To fully appreciate the beautiful Federal-style house, it is fun to know a little about its owners.  Mary Bostwick Shellman (1849-1938) was the last private owner and perhaps most memorable resident.  In February 1978, the Times published an article by Miriam Brickett that captures the remarkable Miss Shellman.

Miss Mary Shellman was a woman of great vitality and charm.  In any group of people she would be the one you would look at, even in a parade!
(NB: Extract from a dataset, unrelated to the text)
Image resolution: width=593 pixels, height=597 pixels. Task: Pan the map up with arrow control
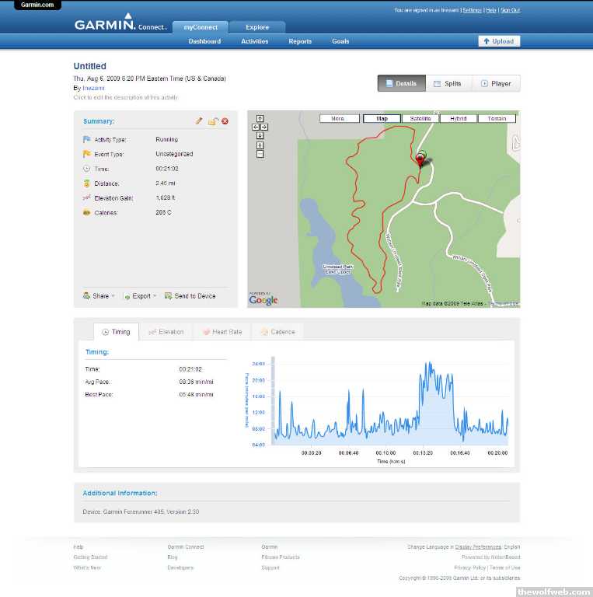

That’s how I remember her, a handsome old lady of 88, leading a group of boys and girls up Main Street.  It was 1937.  Carroll County was celebrating its Centennial.  Dorothy Elderdice had written a pageant to be given at Hoffa Field, and Miss Shellman had been invited to return from Texas to participate in activities in her beloved Westminster.

Head back, beaming at people on the sidelines, she marched to the music with the same enthusiasm she had shown in all her crusading years.  Here was the grand old lady, receiver of many medals for service to the Grand Army of the Republic.  She could reach back in her memories to the day in her childhood when J.E.B. Stuart took over the town on his way to Gettysburg, smiled at this little Union sympathizer, and to the envy of her Rebel friends, swung down from his horse, and kissed her.

She was early motivated politically…  Miss Mary grew up aware of needs or abuses in her town; she had convictions about them, and the courage and stubbornness to do something about them.  Because she had such a dynamic personality she could enlist others to help.

There was the fight to improve the conditions at the County Home for the Poor [Alms House], until Governor Ritchie held it up as a model for the state.  There was the victorious battle to close 21 saloons in the town.  Here she was assisted by 300 boys whom she had won over when she had helped to organize the Boy Scouts in Westminster.  When you can get 300 boys to shout,

“Vote dry for my sake, father,

I’m asking the question here.

Which do you value the highest –

Your boy? Or whiskey and beer.”

you’ve really accomplished something.  She did enjoy young people, particularly boys, and her work for the Scouts extended to being secretary-treasurer until it was discovered at headquarters that M.B. Shellman was a woman.

In her reply to her dismissal she wrote: “I can’t vote because I am still classed with idiots, criminals, and the insane.  But be honest, gentlemen, don’t you think that after fooling a lot of wise men a whole year into thinking I was a man, I am capable of handling the vote when I do get it?”

When Memorial Day was instituted nationally in 1869, but no one seemed to take the initiative to start it locally, Miss Mary turned to her boys, and together they planned the celebration and marched in the parade.  After that she said proudly, “In all our parades I have always been given the boys’ division.”

So there she stepped in the Centennial parade, with another generation of boys around her, past her home, our Historical House.  What recollections must she have had then!  The day in 1884, for instance, when the first residence telephone in this County was installed in the upstairs hall of the Shellman House.

Miss Shellman was to become manager and day operator of the telephone company, with an office in the Wantz Building.  Imagine her surprise when Alexander Graham Bell, in town to inspect the telephone system and due at the Shellman House for lunch, went instead to the office, where Miss Mary greeted him with her customary aplomb.  Later she cherished the little gold and jet telephone Mr. Bell sent her.  It now has a permanent home in the Historical Society.

There was another memento she cherished too: a pin given her by Clara Barton for her staunch work for the Red Cross….

Her dramatic ability was widely known.  If she was in a local play it was bound to be good.

She used all her talents for the causes she was dedicated to, and the one she pursued with great ardor was the Just Government League.  With verve and efficiency she organized young women to line up with her in the Votes for Women campaign, and then planned a great celebration when the 19th amendment was finally passed.

Even strangers in town for the Centennial parade, not knowing anything about Miss Mary Shellman, were drawn to her by the magnetism of her personality.  This lady, with her bright spirit, her compassion, and her determination, was the focal point of the parade.  I’m glad I can remember her that way.

Mary Ann Ashcraft is a volunteer in the Historical Society of Carroll County library. 

Mary Bostwick Shellman, the last private owner of the Sherman-Fisher-Shellman House, was a driving force for progress in Carroll County throughout her long life. From the collection of the Historical Society of Carroll County.